Reporting the Bigger Picture

But while there is value in telling human stories, in the second place, there is value in delivering bigger picture analyses.

And fortunately, though we may have lost China and North Korea, we still have South Korea from which to deliver that. And South Korea is arguably the best place to report North Korea from as there is obvious national interest, and a wide infrastructure of experts, pundits and defectors and specialist media.  

And in the current news cycle, against the backdrop of the fall of Afghanistan, and the failure of Western peacekeeping and nation building, we need this analysis. We need to bear in mind the wider context of Korean peninsula stories.

From Kabul, reports are telling terribly moving human stories. But what we are not getting is analyses of why Afghanistan merited a 20-year Western mission.  I get very little sense of why fighting a long-term, virtually casualty-free war  - no US solider has been killed by enemy action since 2016 – in order to maintain stability and presence in such a highly strategic space, was significant.

Short-term strategic failure vs long-term strategic success

Amid this strategic opacity, short-termism, and mission failure, I believe it is critical to add context to Korean stories.

We need to make clear why a very deep US military-political-economic engagement here both ensures regional peace and stability by deterring potential aggression from countries to its north and west.  

We need to show how long-term engagement can lead to long-term success.  Amid all this talk about “America’s longest war”, we need to remember that the US put boots on Korean soil in 1945.

As in Afghanistan, South Korea and the US failed to win the Korean War. But – eventually - they won the peace.

South Korea is today an economic powerhouse, a stable democracy, a vibrant society.
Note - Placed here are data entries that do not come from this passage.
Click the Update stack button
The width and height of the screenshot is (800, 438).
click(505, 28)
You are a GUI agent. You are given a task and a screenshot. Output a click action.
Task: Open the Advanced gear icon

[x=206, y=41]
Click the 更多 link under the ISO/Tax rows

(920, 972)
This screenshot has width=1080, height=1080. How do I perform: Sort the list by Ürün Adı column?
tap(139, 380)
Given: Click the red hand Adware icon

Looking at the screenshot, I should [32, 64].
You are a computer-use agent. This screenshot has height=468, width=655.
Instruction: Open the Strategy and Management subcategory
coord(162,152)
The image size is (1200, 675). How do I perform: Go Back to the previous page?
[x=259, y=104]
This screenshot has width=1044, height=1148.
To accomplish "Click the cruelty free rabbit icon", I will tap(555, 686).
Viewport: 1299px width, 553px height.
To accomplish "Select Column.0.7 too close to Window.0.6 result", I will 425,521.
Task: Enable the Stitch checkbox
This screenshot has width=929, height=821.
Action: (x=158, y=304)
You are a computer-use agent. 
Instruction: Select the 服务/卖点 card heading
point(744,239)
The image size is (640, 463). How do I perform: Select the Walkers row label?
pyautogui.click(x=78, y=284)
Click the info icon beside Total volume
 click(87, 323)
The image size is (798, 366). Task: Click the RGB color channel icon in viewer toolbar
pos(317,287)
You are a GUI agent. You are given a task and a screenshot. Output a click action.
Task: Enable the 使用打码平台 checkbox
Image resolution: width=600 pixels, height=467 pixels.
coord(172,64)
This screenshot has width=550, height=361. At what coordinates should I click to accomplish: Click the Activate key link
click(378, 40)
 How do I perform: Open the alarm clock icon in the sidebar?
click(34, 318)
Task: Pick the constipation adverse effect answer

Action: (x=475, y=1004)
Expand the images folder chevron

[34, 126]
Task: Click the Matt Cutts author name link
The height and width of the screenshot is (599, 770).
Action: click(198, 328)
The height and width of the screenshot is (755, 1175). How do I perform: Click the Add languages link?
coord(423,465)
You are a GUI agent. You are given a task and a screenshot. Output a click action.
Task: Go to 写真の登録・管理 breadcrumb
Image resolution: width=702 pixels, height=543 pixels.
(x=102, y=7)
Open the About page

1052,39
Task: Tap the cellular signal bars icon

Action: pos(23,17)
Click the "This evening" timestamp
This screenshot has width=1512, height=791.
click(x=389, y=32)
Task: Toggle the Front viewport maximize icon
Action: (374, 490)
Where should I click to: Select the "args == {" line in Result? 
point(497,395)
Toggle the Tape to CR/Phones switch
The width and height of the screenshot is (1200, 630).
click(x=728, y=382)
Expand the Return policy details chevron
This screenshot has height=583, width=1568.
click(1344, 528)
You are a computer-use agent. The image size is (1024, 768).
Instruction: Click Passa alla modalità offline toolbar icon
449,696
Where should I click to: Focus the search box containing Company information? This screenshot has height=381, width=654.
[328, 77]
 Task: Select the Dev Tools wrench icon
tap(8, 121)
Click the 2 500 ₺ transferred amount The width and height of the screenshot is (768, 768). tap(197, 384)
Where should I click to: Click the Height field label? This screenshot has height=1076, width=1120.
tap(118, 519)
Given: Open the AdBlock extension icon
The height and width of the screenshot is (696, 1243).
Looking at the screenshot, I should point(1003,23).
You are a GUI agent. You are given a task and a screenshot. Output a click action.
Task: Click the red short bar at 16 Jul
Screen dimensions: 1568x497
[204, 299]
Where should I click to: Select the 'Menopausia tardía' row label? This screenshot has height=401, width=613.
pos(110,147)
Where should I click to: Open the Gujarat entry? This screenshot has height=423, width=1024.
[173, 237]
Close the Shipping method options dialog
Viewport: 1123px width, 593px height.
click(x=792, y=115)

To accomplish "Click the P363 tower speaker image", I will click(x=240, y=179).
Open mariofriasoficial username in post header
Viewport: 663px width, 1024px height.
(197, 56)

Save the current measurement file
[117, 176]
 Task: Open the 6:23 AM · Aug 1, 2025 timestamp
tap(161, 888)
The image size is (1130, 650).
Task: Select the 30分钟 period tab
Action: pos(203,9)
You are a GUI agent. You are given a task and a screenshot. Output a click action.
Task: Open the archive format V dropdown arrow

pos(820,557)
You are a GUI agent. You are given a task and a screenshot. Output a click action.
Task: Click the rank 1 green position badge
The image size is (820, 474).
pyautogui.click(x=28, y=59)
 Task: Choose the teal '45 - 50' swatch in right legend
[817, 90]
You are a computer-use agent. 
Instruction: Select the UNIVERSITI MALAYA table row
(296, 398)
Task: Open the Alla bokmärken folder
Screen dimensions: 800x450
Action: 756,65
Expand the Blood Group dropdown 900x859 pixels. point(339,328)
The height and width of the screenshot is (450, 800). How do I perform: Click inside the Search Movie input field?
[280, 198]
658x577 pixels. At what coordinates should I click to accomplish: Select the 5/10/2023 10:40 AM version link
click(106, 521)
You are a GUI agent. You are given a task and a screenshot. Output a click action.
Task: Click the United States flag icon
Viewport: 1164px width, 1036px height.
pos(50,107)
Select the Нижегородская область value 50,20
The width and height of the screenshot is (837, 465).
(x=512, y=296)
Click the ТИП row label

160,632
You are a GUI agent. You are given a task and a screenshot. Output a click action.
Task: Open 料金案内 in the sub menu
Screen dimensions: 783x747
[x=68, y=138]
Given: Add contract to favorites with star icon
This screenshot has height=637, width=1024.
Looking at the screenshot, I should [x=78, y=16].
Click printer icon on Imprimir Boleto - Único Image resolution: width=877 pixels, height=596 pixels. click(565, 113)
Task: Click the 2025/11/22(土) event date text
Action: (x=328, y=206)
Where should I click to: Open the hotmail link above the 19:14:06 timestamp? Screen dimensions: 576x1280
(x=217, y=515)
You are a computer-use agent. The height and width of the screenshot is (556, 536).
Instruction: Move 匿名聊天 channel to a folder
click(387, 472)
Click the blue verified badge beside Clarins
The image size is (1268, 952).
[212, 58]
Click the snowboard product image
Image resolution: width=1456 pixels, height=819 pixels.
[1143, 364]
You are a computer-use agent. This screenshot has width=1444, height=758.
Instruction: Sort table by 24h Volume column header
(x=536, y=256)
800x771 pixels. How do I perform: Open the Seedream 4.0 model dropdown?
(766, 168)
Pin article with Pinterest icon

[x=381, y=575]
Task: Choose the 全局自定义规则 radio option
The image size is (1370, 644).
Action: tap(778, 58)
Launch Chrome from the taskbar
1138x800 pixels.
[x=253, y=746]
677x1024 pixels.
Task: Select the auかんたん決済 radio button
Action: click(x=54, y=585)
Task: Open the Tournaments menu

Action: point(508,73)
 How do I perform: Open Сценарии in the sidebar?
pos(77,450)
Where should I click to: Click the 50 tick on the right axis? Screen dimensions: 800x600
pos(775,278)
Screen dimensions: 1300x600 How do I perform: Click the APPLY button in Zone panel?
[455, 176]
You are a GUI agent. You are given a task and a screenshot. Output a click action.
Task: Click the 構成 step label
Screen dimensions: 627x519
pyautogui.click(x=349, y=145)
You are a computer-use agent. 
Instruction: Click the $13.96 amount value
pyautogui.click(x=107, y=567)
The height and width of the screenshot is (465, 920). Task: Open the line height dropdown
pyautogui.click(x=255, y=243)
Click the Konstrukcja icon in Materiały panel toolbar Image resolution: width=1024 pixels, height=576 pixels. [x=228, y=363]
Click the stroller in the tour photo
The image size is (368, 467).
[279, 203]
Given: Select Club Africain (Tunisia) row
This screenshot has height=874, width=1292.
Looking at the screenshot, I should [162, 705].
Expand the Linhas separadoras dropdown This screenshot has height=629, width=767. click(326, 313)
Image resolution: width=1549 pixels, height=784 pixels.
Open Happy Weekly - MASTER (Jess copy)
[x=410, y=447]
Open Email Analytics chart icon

It is one of the shining national success stories of modern history.  Amid China-US strategic rivalry, its culture is of the Sinic East, but its values are those of the Democratic West.

While we inevitably focus on short-term news reports – semiconductor developments, military exercises, K-pop hits, the presidential race – this deep context should be implicit, perhaps even explicit.

So, to return to the issue of emotionless objectivity - of the reporter as pure recorder.

As someone who is based in South Korea and has a Korean daughter - and has written books on modern Korean history – I certainly see all this as part of my mission, albeit, narrated through the prism of a critical view.

If this bias impacts my reporting – and makes me either a diplomat or a warrior – so be it.

Thank you.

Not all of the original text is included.